Clerks 2 is shamelessly nostalgic and reverent toward its predecessor, from the opening credits first reading 'Clerks' before the belated addition of '2' to the final shot's homage to the first film's milk lady. This for me is why it fails as a sequel, above any qualms about the whether or not the original 'needed' one or whether the motivation was purely economic. Most sequels aren't needed, but at the very least they expand on the ideas, narrative or aesthetics of their forebears Clerks 2 fails because it doesn't change the way you think about the first one, a sequel should throw some sort of new light on its predecessor. Smith is too reverent of his first film to challenge it in any way, its as though he wanted to make a sequel without risking any damage to his museum peice calling card. On a story level Smith steers clear of any real reference to the events of ten years prior and no explanation is given as to what happened to the film's two female leads. This kind of narrative amnesia jars with the fact that Randall seems to have a clear recollection of that one fateful day a decade ago though, (perhaps he watched Clerks in preparation for his appearance or at least has been using the internet machine at Mooby's to post on the View Askew boards) going as far as to quote Dante's catch phrase from the movie 'I'm not even supposed to be here today!' If this is Smith's attempt at capitalising on the irony of revisiting his earliest work its a missed opportunity. Which is perhaps the best way of looking at Clerks 2, not only is it a sequel that shouldn't exist its also one that doesn't work as a sequel.

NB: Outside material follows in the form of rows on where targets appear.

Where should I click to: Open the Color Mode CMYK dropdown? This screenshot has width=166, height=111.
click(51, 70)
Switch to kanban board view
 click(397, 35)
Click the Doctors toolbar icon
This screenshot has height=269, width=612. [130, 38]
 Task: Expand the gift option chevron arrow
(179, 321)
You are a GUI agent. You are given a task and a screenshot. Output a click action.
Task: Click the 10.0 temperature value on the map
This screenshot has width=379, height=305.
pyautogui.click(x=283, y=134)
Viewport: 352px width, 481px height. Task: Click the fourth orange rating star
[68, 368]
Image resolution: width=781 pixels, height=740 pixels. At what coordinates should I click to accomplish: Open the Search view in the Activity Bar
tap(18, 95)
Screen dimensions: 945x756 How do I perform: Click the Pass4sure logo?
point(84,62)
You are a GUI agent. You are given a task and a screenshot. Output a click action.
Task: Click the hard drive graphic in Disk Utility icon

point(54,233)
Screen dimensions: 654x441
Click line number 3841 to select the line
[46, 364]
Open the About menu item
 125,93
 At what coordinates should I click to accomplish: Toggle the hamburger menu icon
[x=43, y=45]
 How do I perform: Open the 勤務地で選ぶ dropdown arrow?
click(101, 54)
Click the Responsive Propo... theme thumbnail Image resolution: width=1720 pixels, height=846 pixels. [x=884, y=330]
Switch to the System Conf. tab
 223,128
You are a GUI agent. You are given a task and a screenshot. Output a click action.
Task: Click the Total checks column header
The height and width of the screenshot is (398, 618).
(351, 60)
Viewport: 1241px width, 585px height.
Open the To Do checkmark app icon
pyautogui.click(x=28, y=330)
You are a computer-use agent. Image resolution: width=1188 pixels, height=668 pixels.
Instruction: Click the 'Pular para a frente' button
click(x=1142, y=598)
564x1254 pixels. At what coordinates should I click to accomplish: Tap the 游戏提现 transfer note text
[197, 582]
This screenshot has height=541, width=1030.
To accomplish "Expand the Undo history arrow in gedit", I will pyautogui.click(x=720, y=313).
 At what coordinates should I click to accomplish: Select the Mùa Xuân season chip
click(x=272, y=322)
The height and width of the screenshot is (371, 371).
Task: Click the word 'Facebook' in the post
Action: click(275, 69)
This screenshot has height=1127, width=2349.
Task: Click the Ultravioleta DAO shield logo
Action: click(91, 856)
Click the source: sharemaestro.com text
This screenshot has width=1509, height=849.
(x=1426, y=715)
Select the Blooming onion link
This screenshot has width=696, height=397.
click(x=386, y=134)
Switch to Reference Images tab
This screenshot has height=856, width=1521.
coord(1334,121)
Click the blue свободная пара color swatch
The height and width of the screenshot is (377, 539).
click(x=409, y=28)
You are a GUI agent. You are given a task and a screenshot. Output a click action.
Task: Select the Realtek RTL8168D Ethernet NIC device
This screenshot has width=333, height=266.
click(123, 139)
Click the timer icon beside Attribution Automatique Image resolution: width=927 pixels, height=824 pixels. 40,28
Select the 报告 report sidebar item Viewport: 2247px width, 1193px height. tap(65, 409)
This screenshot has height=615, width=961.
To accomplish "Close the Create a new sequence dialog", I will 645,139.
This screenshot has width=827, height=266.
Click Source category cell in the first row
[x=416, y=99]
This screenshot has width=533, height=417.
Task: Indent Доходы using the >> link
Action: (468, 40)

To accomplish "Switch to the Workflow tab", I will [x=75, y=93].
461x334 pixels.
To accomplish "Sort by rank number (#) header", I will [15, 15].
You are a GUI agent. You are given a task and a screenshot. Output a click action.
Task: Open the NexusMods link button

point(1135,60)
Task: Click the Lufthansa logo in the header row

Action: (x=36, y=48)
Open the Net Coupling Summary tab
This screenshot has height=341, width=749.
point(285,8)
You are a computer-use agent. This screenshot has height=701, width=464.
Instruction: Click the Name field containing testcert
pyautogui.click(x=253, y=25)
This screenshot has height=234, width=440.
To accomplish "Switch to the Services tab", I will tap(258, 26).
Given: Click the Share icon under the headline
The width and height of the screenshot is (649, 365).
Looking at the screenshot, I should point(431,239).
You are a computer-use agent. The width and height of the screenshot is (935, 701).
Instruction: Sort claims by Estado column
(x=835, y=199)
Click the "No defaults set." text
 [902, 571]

Its no Wrath of Khan thats for sure. There is no character development to speak of, Dante's character arc is the same as the first movie, Randall is revealed as... Dante's best friend! Jay and Silent Bob get little to do, Jay even does the same comedy dance routine twice. And the female characters are so underwritten as seem more like props than dramatic participants in events. Becky merely acts as foil to Randall's bad mouthing, whilst Dante's fiance is so one dimensionally vapid that its no surprise the only actress willing to play her was Smith's own wife.
For me Smith hasn't so much raped the memory of the first film but stroked it in a detached, yet admiring way. A new kind of bad sequel perhaps? One that tries only to remind the viewer of the original, rather than mimic it wholeheartedly?